Martin compares it to the way football is played on the field while it's wagered on among gamblers and bookmakers. We wouldn't reward Bill Belicheck for how well the Patriots perform versus the point spread, Martin argues; so it's silly that executives are rewarded more for beating analyst earnings targets than for creating real and lasting value in their business. Two incredible examples from Martin's book: Microsoft (NASDAQ: MSFT) met or beat earnings expectations in 41 of its first 42 quarters as a public company; its only miss was by a single penny. Under Jack Welch, General Electric (NYSE: GE) hit analyst earnings forecast to the penny in 41 out of 46 quarters .
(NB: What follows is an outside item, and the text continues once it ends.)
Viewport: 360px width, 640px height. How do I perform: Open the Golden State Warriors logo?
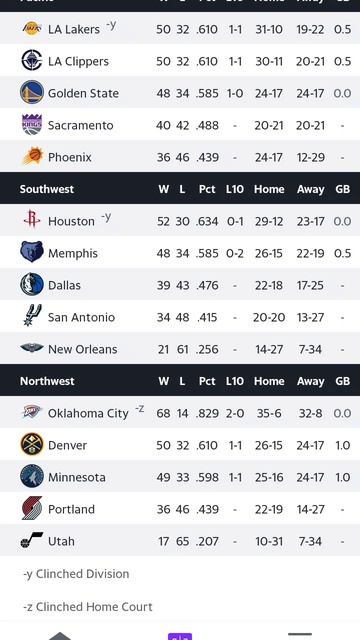pos(32,92)
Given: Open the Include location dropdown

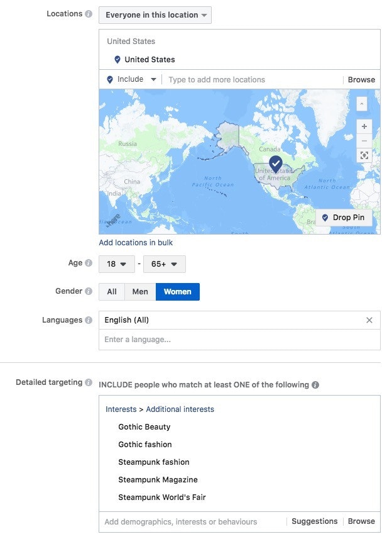Looking at the screenshot, I should click(131, 79).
When I interviewed Martin via phone this past summer, he told me his No. 1 recommendation to fix the boardroom problem was to "banish" stock-based compensation -- that is, to fix the incentive issue.

With a wave of the wand, that would make public company executives a whole lot more like private company executives -- focused on appeasing customers and building an institution for the long term.

This was drilled home in a recent Fortune profile of the privately held Hearst Corp. At a time when media companies are hurting badly -- most notably, public media companies like Gannett and The New York Times -- Hearst is thriving.

One big reason: Its management team hasn't been subjected to the pressures of Wall Street. As one analyst told Fortune, "They [Hearst] go by their own wavelength. They don't talk to Wall Street. You try, they hang up on you."

As a result, "about 90% of Hearst's revenue now comes from businesses that were not part of" the company in 1979. Some novel sources: a 20% stake in ESPN, Fitch Ratings service, and a grass-fed beef business.

There are examples of this type of leadership in public companies -- Bob Iger at Disney (DIS 1.54%), Jim Sinegal and his successor Craig Jelineck at Costco (COST 1.01%), Warren Buffett at Berkshire Hathaway (BRK.A -0.34%). But the shining example in our public markets is Amazon.com (AMZN 1.30%), where Jeff Bezos has turned Amazon from a mere online bookseller to the store where you buy everything. And along the way, it's built an incredible "side" business in Amazon Web Services. He's done this (famously) without turning much of a profit because Bezos constantly plows money into building Amazon.

It will be a great day when that sort of long-term, business-building mentality isn't such a novelty among public company executives.

What can be done?
There are potential policy solutions -- like a higher short-term capital gains tax rate or special incentives for long-term investors such as a special dividend or a 0% capital gains rate for a lengthy holding period -- which I'll leave for another discussion. But the best solution to this is also the most unlikely -- a change in behavior, in how shareholders judge their executives and, therefore, how executives manage their company.

We must look years out (not quarters). We must be patient. We must not overreact to failure -- CEOs are not flawless and will back the wrong horse from time to time.

To come full-circle to Bogle, think like an owner, not a renter. And demand that our boardrooms do the same.